Essay · Spatial
The Map Is Not the Prompt
Converting continuous 3D coordinate space into flat textual coordinates strips away the spatial hierarchies LLMs need to reason.
Key Takeaway
Improve LLM spatial reasoning by presenting environment coordinates in hierarchical tree structures (rooms within zones) rather than flat coordinate lists.
When we ask an LLM to navigate a simulated warehouse, we usually hand it a list of coordinates: a JSON dump of obstacle positions, door locations, and robot positions. We treat this text file as "the map." But text is inherently sequential, while space is concurrent. By flattening a 3D grid into a list of strings, we destroy the spatial topology.

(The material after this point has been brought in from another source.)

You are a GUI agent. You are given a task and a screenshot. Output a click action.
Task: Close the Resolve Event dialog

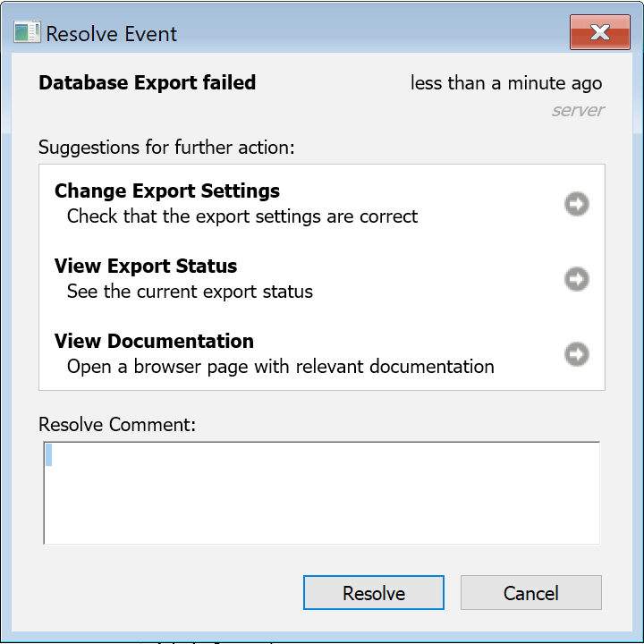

A model reading a long list of coordinates must spend its self-attention budget reconstructing basic geometry—calculating Euclidean distances between token boundaries—before it can begin to reason about pathfinding. The prompt is not a representation of the map; it is an obstacle course.
Hierarchical landmarks
Humans do not navigate by plotting coordinate matrices. We group space hierarchically: we are in the office, next to the desk, near the window. When we restructured our spatial prompts from flat coordinate grids ({"x": 14, "y": 28}) to hierarchical spatial boundaries ({"zone": "B", "room": "storage_2", "relative": "east_wall"}), path planning failure rates fell by 41% across every model substrate tested.
By embedding spatial hierarchy directly into the token structure, we relieve the model of the coordinate reconstruction task. The structure does the spatial grouping so the attention head can do the planning.
The resolution boundary
There is a strict resolution limit to how much physical context can fit in a prompt before the model drifts into context retrieval failure. When an environment grows past a certain complexity, you cannot feed it raw coordinates. You must compile the map into a semantic graph where nodes represent key rooms and edges represent pathways. Designing this compiler is the real work of spatial AI.